Boat team N° 6 landed in waist-high water. There was no fire of any kind on them as the ramp went down. (This is true of the two other boat teams near them.) Some of the men ran across the beach. The more heavily loaded dit it walking. Still, they did not draw fire. At the sea wall they drew AT fire from a pillbox 400 yards to the left. White set up one mg on top of the sea wall and opened fire. That drew mg fire from to the right of the AT position. White shifted his fire to the mg post, and silenced it; meanwhile men of the boat were blowing a triple concertina ahead of them with bangalores. The enemy mg fire picked up again as the cutting was completed and so the boat team infiltrated through the wire one man at a time. The fire kept up but no one was hit. Come to the road, they were again under fire from the AT gun, which they thought they had silenced, and one man was hit. The boat team then went frd one man at a time around the side and corner of a long brick wall, from where they could swing right and into a draw, which was their route up the hill. Come to the top, Lieutenant Clarence E. Marshburn started leading the boat team across an open field. Eight got across, then one man was blown up, and the others realized that the field was mined. This split the boat team. Captain Archibald Sproul of Headquarters told the others to follow White and go around the field, so White attacked his party to Sproul’s and they went on to the assembly area, without further incident.

These are typical experiences of the boat teams and provide a general outline of early movements of the Company. The reorganization was done just to the NW of St Laurent.

(See the overlay) The Company was then not far from its objective — les Moulins, a fortified point covering one of the exits. Five Boat team were in this first assembly, N°s 3 and 7 being still well over on the left and continuing to advance in the direction of the other five. After the Company — less two boat teams — had reorganized, it moved a short distance southward to a Battalion assembly area, at which point the two missing boat teams caught up with them. The Company as a whole then retraced its steps a short distance, to attack on the left of the road with N° 6 advancing on the right of it. The road, as they moved toward the village, was under heavy automatic fire crossing from both flanks. Casualties mounted as they came nearer to the position and the attack proceeded uncertainly, due largely to the fact that the Company could not tell the source of the enemy fire. “The men became confused from the whizzing of the bullets. The stuff was whipping low around us. We were so intent on keeping out of the way of it that we forgot to listen for sound.” (White) The Company came under check before gaining the village, immobilized by the fire and by uncertainly as to the enemy location. From the ground then held, “L” was not in position to deliver a counter bullet fire, but replied — ineffectively, it seemed to the men — with mortars and bazookas.

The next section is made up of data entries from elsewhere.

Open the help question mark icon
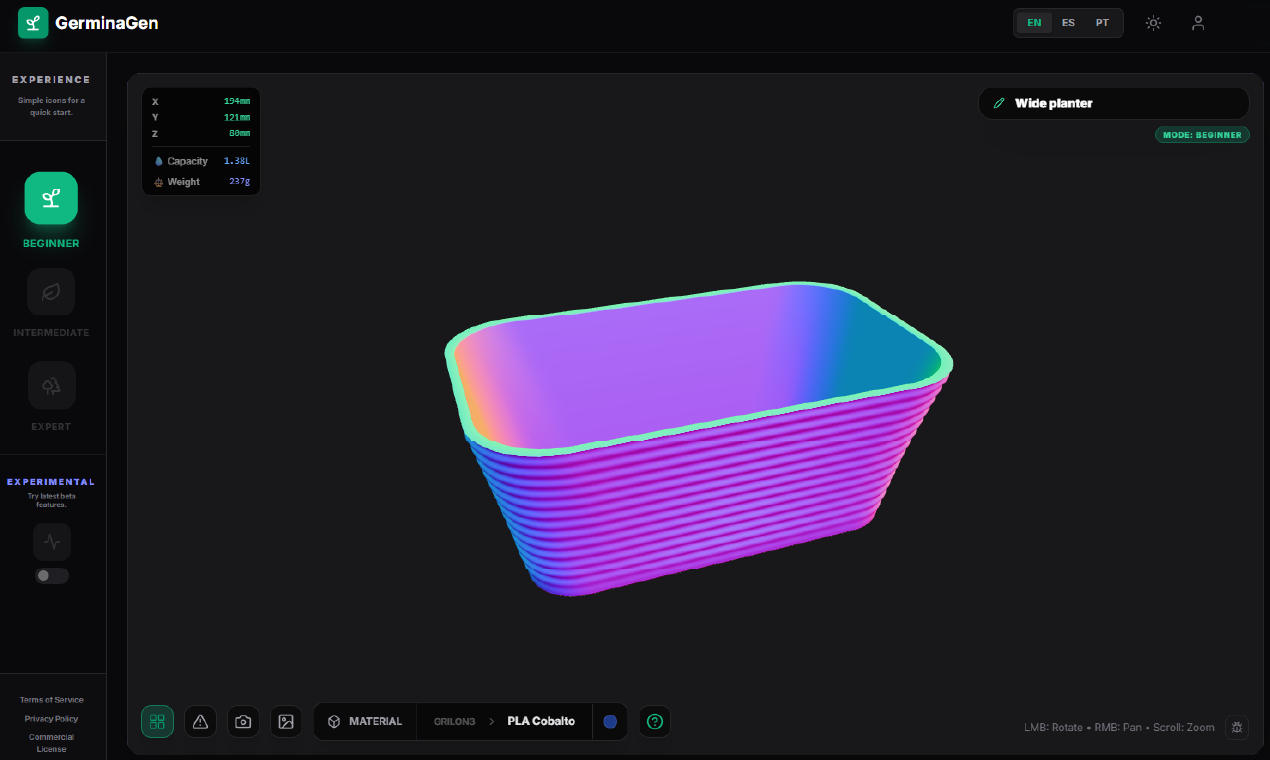This screenshot has width=1270, height=760. [x=655, y=721]
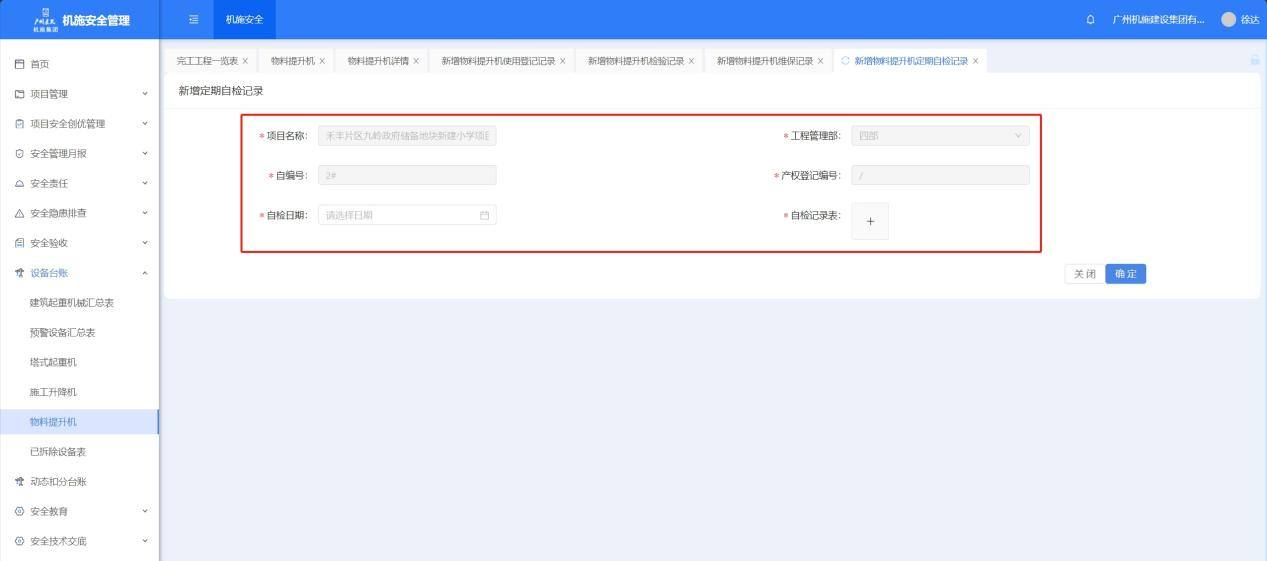
Task: Toggle the sidebar collapse hamburger icon
Action: click(193, 20)
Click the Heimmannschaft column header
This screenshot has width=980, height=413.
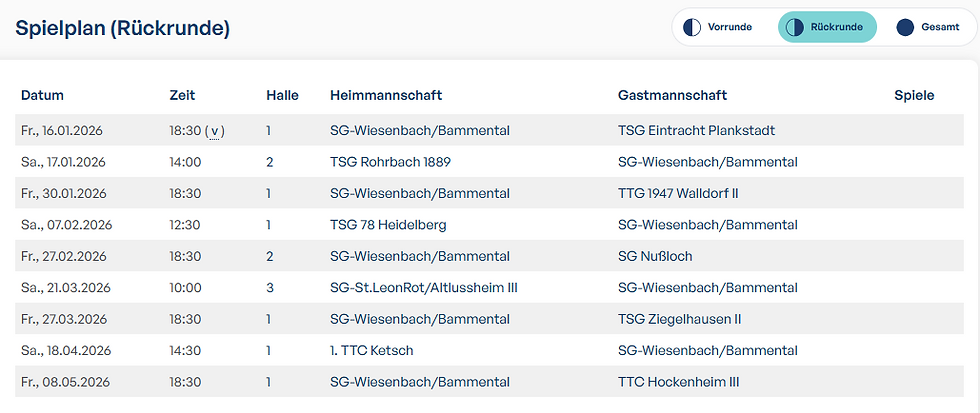pos(386,95)
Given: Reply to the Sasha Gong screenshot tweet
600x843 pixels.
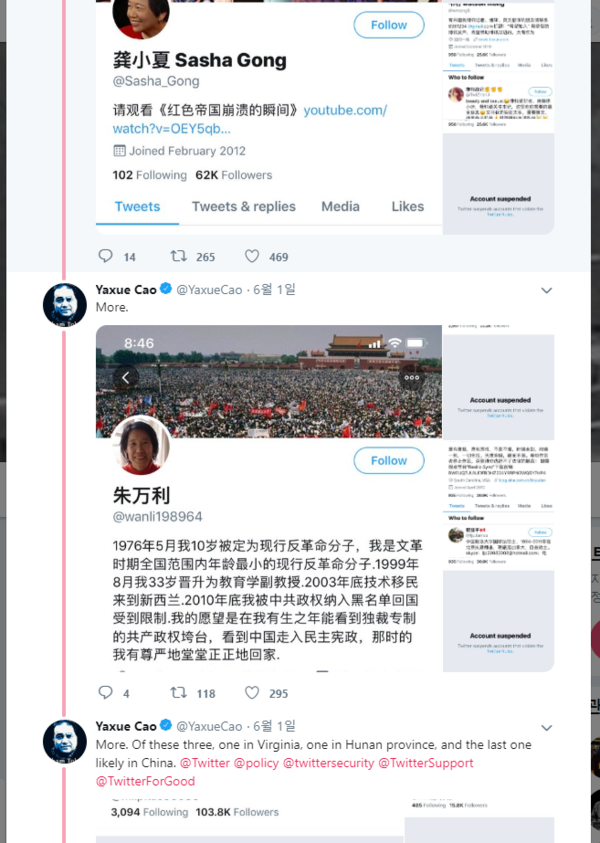Looking at the screenshot, I should pyautogui.click(x=105, y=256).
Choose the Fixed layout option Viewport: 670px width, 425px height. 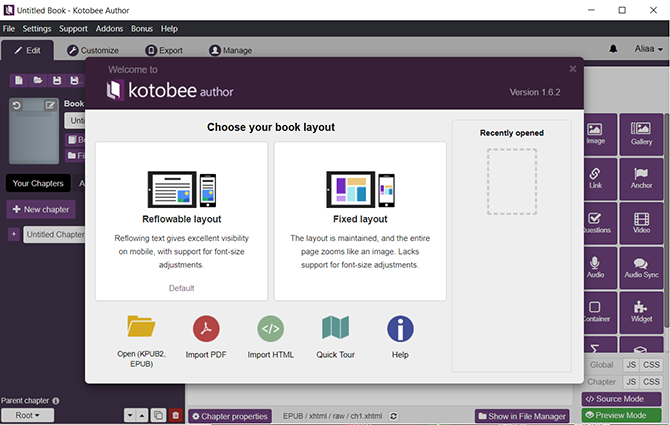360,220
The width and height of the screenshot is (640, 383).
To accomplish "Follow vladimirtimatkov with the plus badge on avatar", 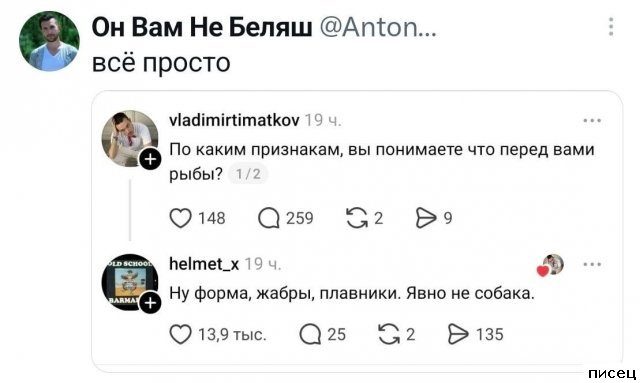I will coord(150,159).
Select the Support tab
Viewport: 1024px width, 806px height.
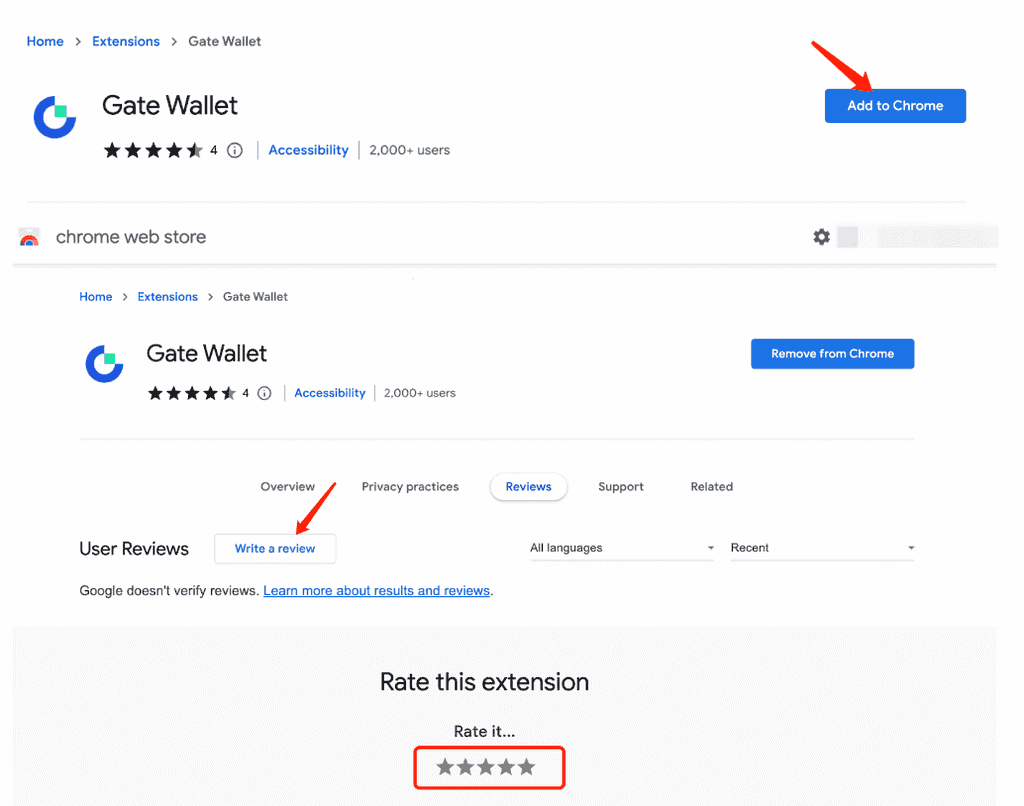point(621,487)
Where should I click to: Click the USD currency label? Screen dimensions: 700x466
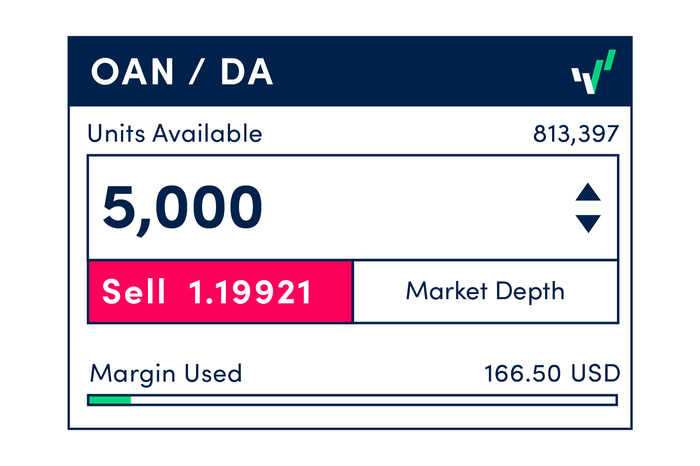point(596,374)
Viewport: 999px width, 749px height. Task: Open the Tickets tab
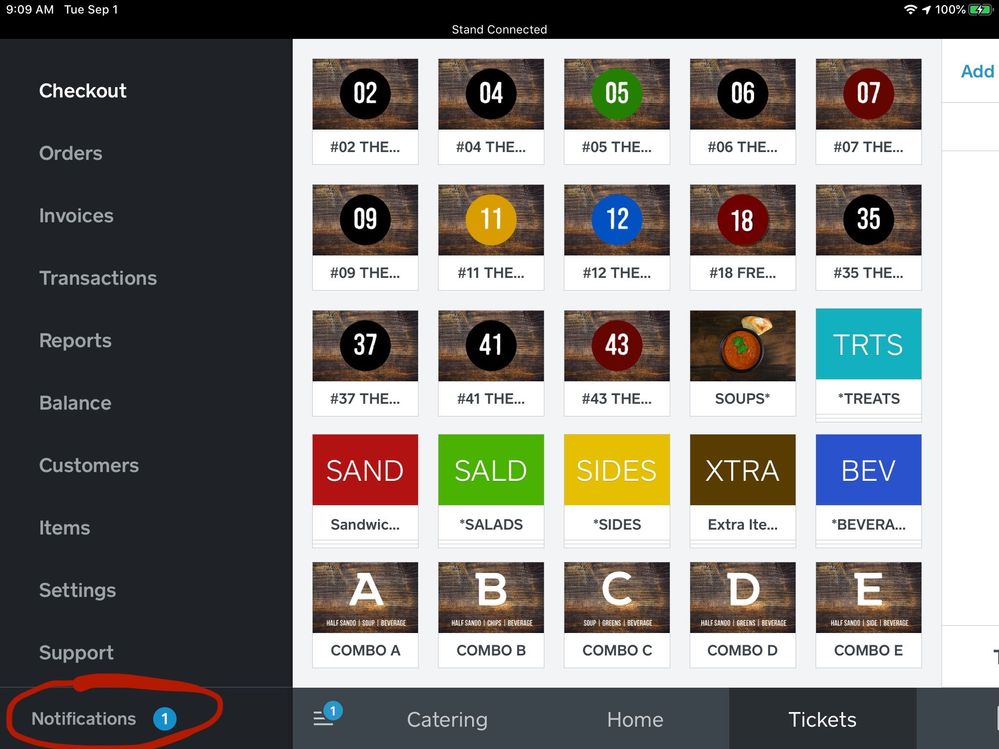[x=822, y=719]
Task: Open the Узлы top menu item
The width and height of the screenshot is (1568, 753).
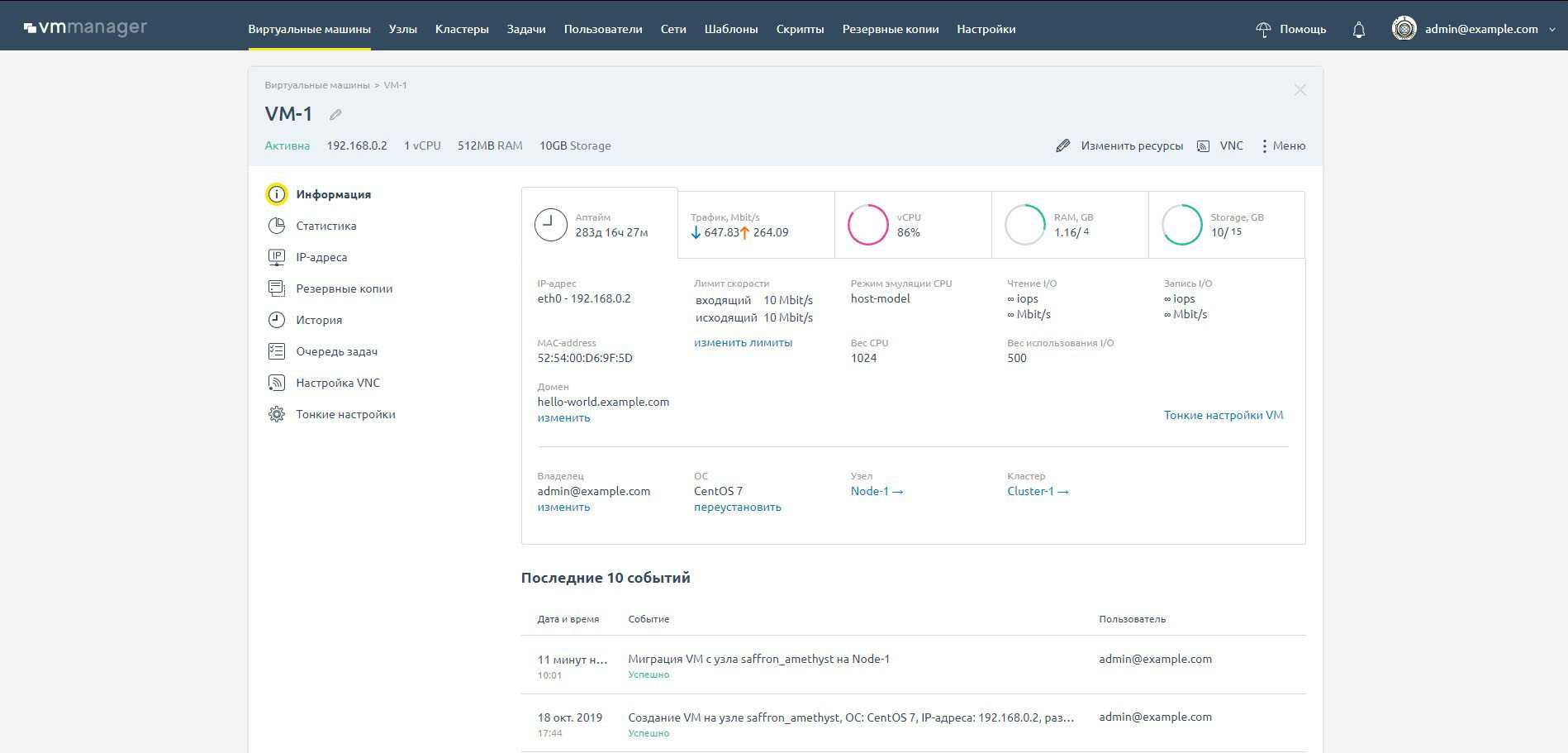Action: point(402,29)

A BAR man, Pfc Elwood J. Watts, in endeavoring to work up to high ground ahead of the Company, got into the road and drew direct fire. He went on frd, made a brief recon, then rtd to the Company position and told Lieutenant Ira C. Nelson that he thought he had lacated one source of fire. He then went frd again, and was shot through the knees in crossing the road. Nelson, S/Sgt James R. Van Fossen, and two riflemen went on up to him and got him frd to the high ground. There, they got a line on the enemy fire coming from an emplacement at the RJ just short of Les Moulins. They engaged, and remained there all afternoon, directing what fire they had against the enemy. The fire in the meantime had cut across their rear and they became isolated. Boat team N° 4 tried to advance around one flank toward the enemy position, but the attack wilted under heavy fire. N° 1 tried it around the other flank and was driven back. Late in the afternoon, Nelson got back to the Co line; the others remained frd, covering Watts.

The Company made one last attempts to advance along the road. This time they drew an intense arty shelling from their rear and had to call it off. “Of 10 men with me in the field at the time, 7 were hit. Elsewhere in the company, the casualties were heavy.” (White)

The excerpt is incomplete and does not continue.